A w ogóle to miło, jak się wszyscy ze mną zgadzają, prawdziwa rzadkość w moim przypadku :mrgreen:

: poniedziałek 28 cze 2010, 12:07
autor: Bartolo
Hans Trans pisze:Nie bardzo wiem, czy miałeś na myśli natężenie światła, czy natężenie oświetlenia, bo to nie to samo. Natężenie światła, a dokładniej: natężenie źródła światła to po prostu światłość (i zdaje się to jest jedyna poprawna nazwa), jednostką jest kandela. Natężenie oświetlenia - luks, wiadoma sprawa. Z ciekawostek: Osram do niektórych lamp halogenowych nie podaje strumienia, tylko światłość... nie bardzo to rozumiem.
1. Miałem na myśli natężenie oświetlenia czyli luksy, nie wiem czy wiesz ale ta jednostka jest zależna od powierzchni jaką oświetla oraz odległości źródła od tej powierzchni. Jeżeli da się źródło dosyć blisko, to i natężenie oświetlenia jest sporo większe, jeżeli masz duży kąt rozsyłu to niestety natężenie przy takiej kombinacji jest mniejsze niż przy mniejszym kącie.
2. przy mniejszych kątach rozsyłu podaje się kandele z prostych powodów:
- pomiar w "kuli fotometrycznej" zwanej "fotometrem" obarczony jest dużym błędem.
- łatwiej przeliczyć luksy na candele niż na lumeny.

Tak a marginesie to jeszcze dodam LED od halogenka w podobnym zastosowaniu różni, rozkład tegoż wyżej wymienionego natężenia w tym polu (czytaj powierzchni), która jest przez niego oświetlona. Jest on bardziej równomierny. (gorzej przy wersjach 3x1W, ale wersje na 1 diodzie na pewno).

Wniosek jest prosty: Ludzie, którzy oferują LEDy na swoich aukcjach nie czytali podręczników techniki świetlnej i nie wiedzą co piszą.

: poniedziałek 28 cze 2010, 12:30
autor: Hans Trans
Bartolo pisze: 1. Miałem na myśli natężenie oświetlenia czyli luksy, nie wiem czy wiesz ale ta jednostka jest zależna od powierzchni jaką oświetla oraz odległości źródła od tej powierzchni. Jeżeli da się źródło dosyć blisko, to i natężenie oświetlenia jest sporo większe, jeżeli masz duży kąt rozsyłu to niestety natężenie przy takiej kombinacji jest mniejsze niż przy mniejszym kącie.
...i jeszcze od kąta padania. Oczywiście to wszystko tylko wtedy, gdy źródło można uznać za punktowe, bo w wiązce równoległej natężenie spadać z odległością raczej nie będzie :wink: No ale to niuanse, generalnie masz rację.
2. przy mniejszych kątach rozsyłu podaje się kandele z prostych powodów:
- pomiar w "kuli fotometrycznej" zwanej "fotometrem" obarczony jest dużym błędem.
- łatwiej przeliczyć luksy na candele niż na lumeny.

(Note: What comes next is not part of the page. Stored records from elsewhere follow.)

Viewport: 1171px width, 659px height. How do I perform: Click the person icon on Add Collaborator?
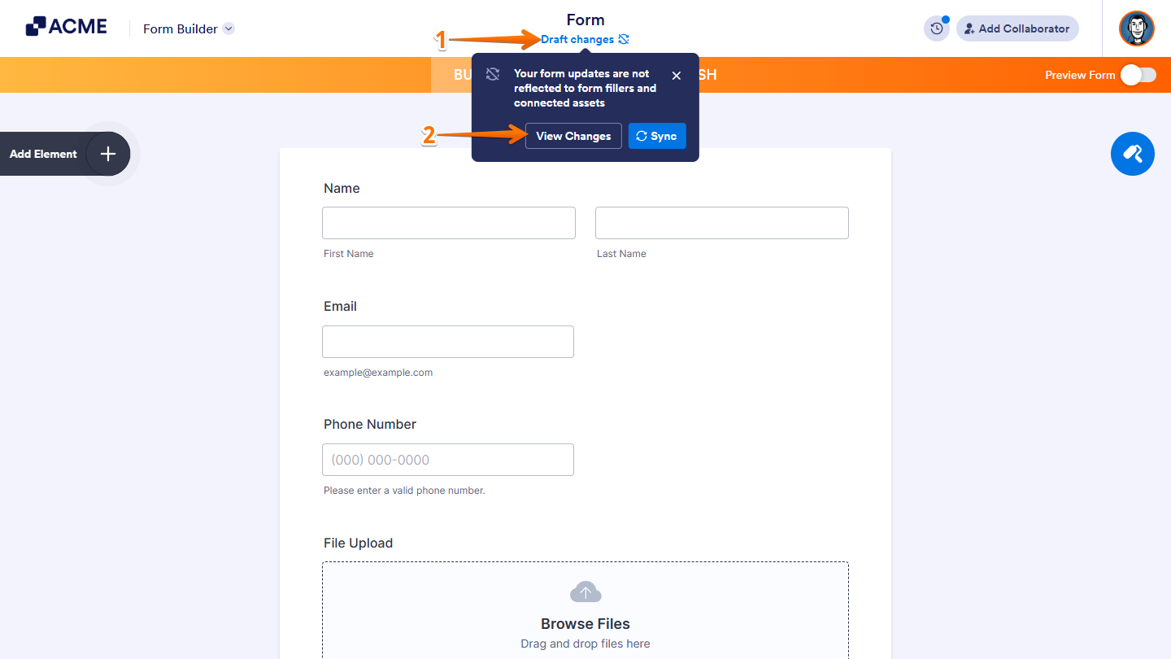coord(969,28)
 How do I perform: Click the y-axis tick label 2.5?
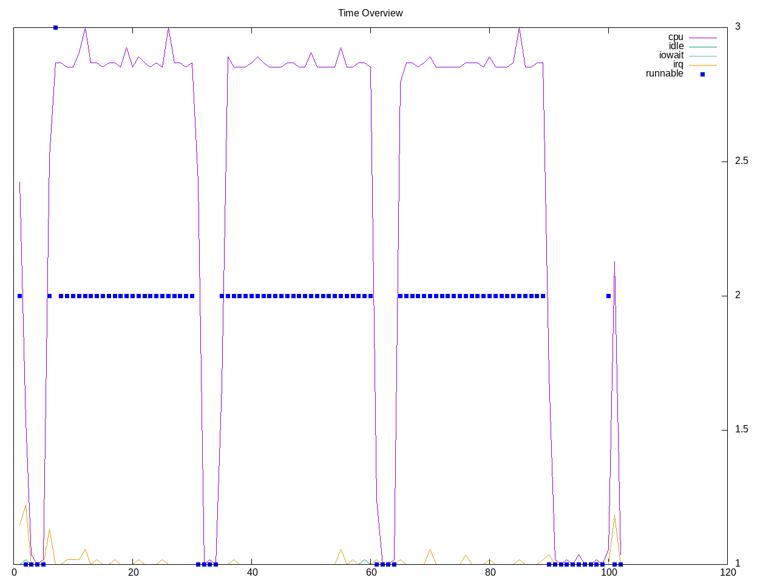pyautogui.click(x=741, y=161)
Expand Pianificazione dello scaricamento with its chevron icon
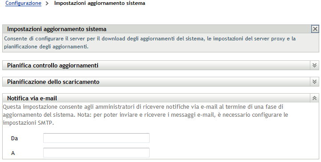This screenshot has width=321, height=162. coord(315,82)
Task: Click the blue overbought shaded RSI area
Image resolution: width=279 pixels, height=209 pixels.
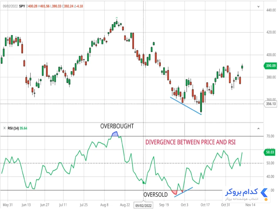Action: click(115, 134)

Tak a marginesie to jeszcze dodam LED od halogenka w podobnym zastosowaniu różni, rozkład tegoż wyżej wymienionego natężenia w tym polu (czytaj powierzchni), która jest przez niego oświetlona. Jest on bardziej równomierny. (gorzej przy wersjach 3x1W, ale wersje na 1 diodzie na pewno).

Wniosek jest prosty: Ludzie, którzy oferują LEDy na swoich aukcjach nie czytali podręczników techniki świetlnej i nie wiedzą co piszą.
Co do pomiaru strumienia fakt, kula wysiada przy wąskich wiązkach, no ale jest jeszcze przecież fotogoniometr. Moim skromnym zdaniem powinno się zawsze podawać i strumień, i światłość maksymalną (przynajmniej, a lepiej krzywe fotometryczne). Dużo to nie kosztuje, a życie ułatwia projektantowi, klientowi itd.

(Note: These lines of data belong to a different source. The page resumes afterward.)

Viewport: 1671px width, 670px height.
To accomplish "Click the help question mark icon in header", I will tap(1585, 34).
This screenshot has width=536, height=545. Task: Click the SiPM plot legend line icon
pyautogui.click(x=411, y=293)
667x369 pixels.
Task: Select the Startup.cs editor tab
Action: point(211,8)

: poniedziałek 28 cze 2010, 18:00
autor: Kris_1
Mam i ja te EL-SMB09. Znajdę trochę czasu to zrobię zdjęcia porównawcze z żarówką halogenową 50W. Całkiem inny kąt strumienia światła i nieporozumienie w porównaniu tych źródeł. Barwa światła ok, a odwzorowanie kolorów ..... mam pomysł jak pokazać :)

: wtorek 29 cze 2010, 08:36
autor: Bartolo
Hans Trans, fotogoniometr jest dobry do krzywych fotometrycznych, strumień policzony w ten sposób będzie miał dużą niepewność pomiaru.
To tyle do off topa...

EL-SMB09- już się wypowiadali ludzie na forum o tej lampce, od siebie dodam tylko tyle: ma to 5W, jest na diodach 3chipowych smd 5550(może 5050) nie posiada przy tej mocy radiatora:(. Poświeci tym strumieniem jakiś czas (niezbyt długi).

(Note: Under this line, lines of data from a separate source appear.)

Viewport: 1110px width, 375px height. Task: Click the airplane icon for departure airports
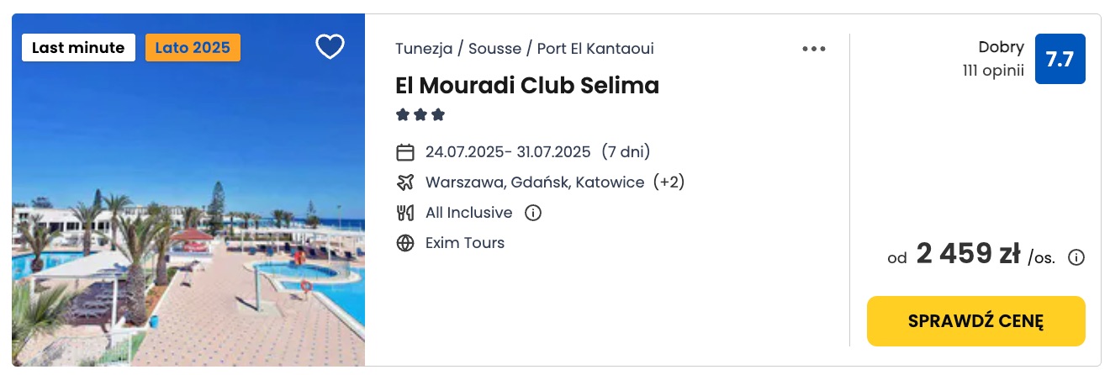pos(405,182)
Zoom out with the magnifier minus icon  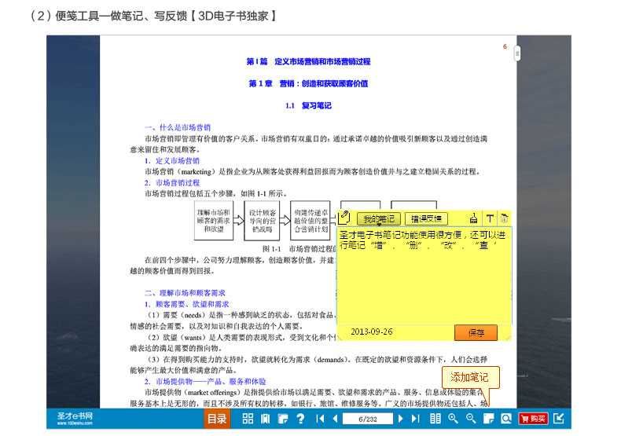(471, 419)

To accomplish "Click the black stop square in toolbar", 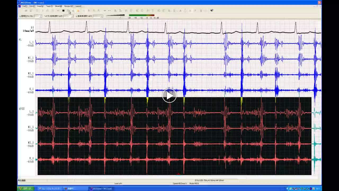I will point(63,11).
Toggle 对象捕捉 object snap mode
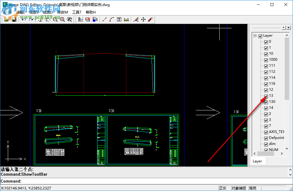 coord(239,188)
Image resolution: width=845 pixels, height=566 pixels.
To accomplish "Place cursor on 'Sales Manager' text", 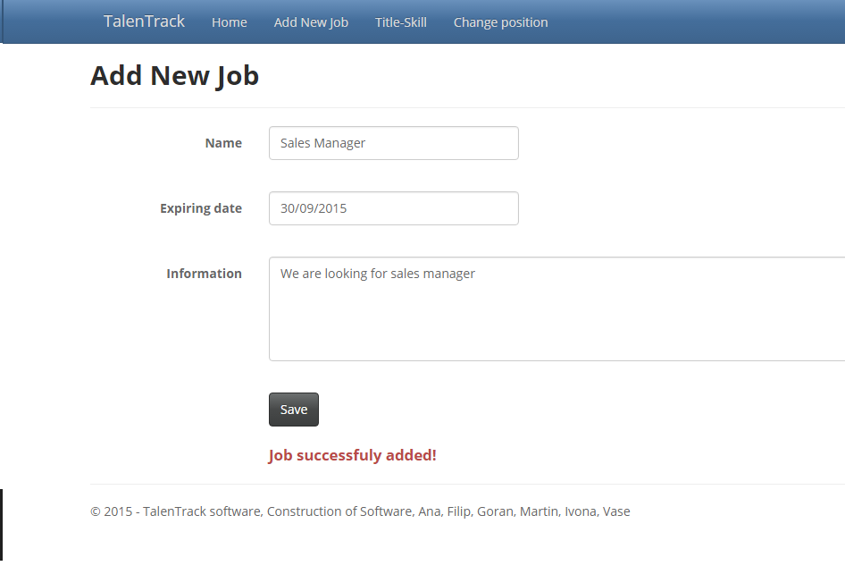I will pos(322,143).
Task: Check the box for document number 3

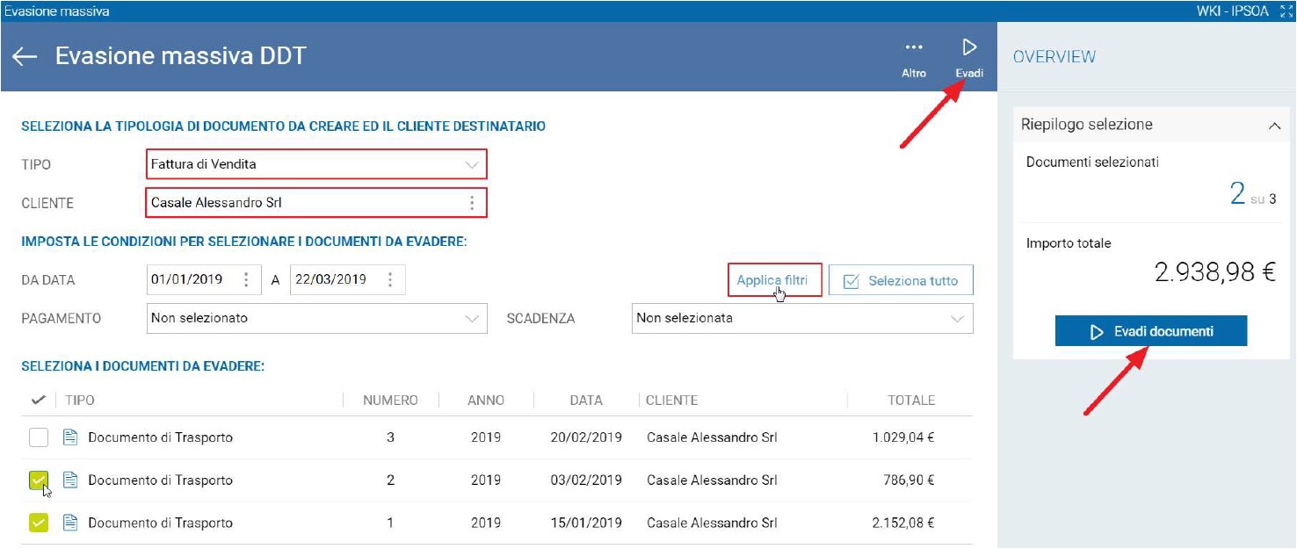Action: tap(38, 437)
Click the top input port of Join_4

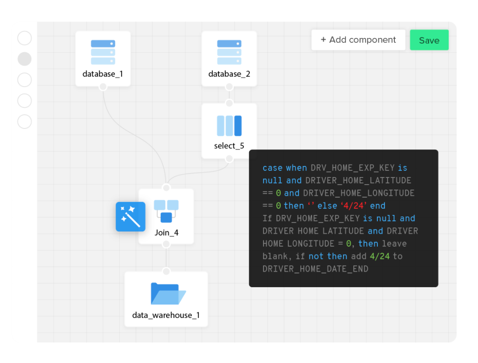(166, 187)
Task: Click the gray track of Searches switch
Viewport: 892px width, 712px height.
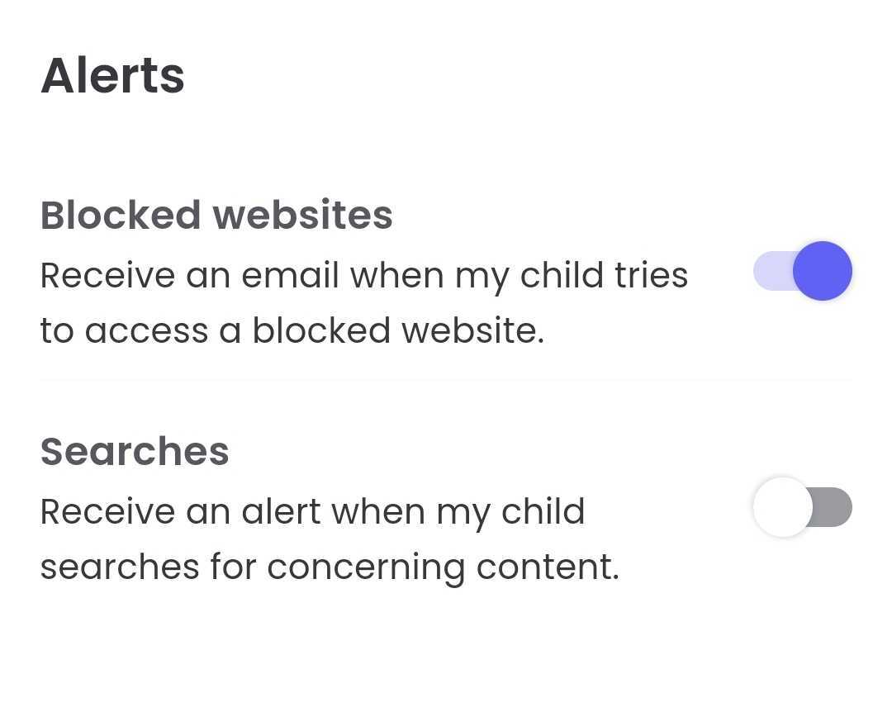Action: tap(834, 507)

: wtorek 29 cze 2010, 08:42
autor: Hans Trans
Bartolo pisze:Hans Trans, fotogoniometr jest dobry do krzywych fotometrycznych, strumień policzony w ten sposób będzie miał dużą niepewność pomiaru.
To tyle do off topa...
Jak będziesz mierzył z odstępem dajmy na to 10st. źródło czy oprawę o skomplikowanej charakterystyce kierunkowej to owszem, może być niedokładnie. Ale jak zmierzysz co 0.5st np. źródło lambertowskie lub inne o stosunkowo gładkiej bryle fotometrycznej , to zawsze będzie dokładniej, niż w kuli. Kuli starej, kuli brudnej, kuli złej :mrgreen:

: wtorek 29 cze 2010, 21:34
autor: AnTurek
winfor pisze:Czytałem opinie na temat tego EL-SMB09
Ja właśnie takie posiadam w całym mieszkaniu. Polecam !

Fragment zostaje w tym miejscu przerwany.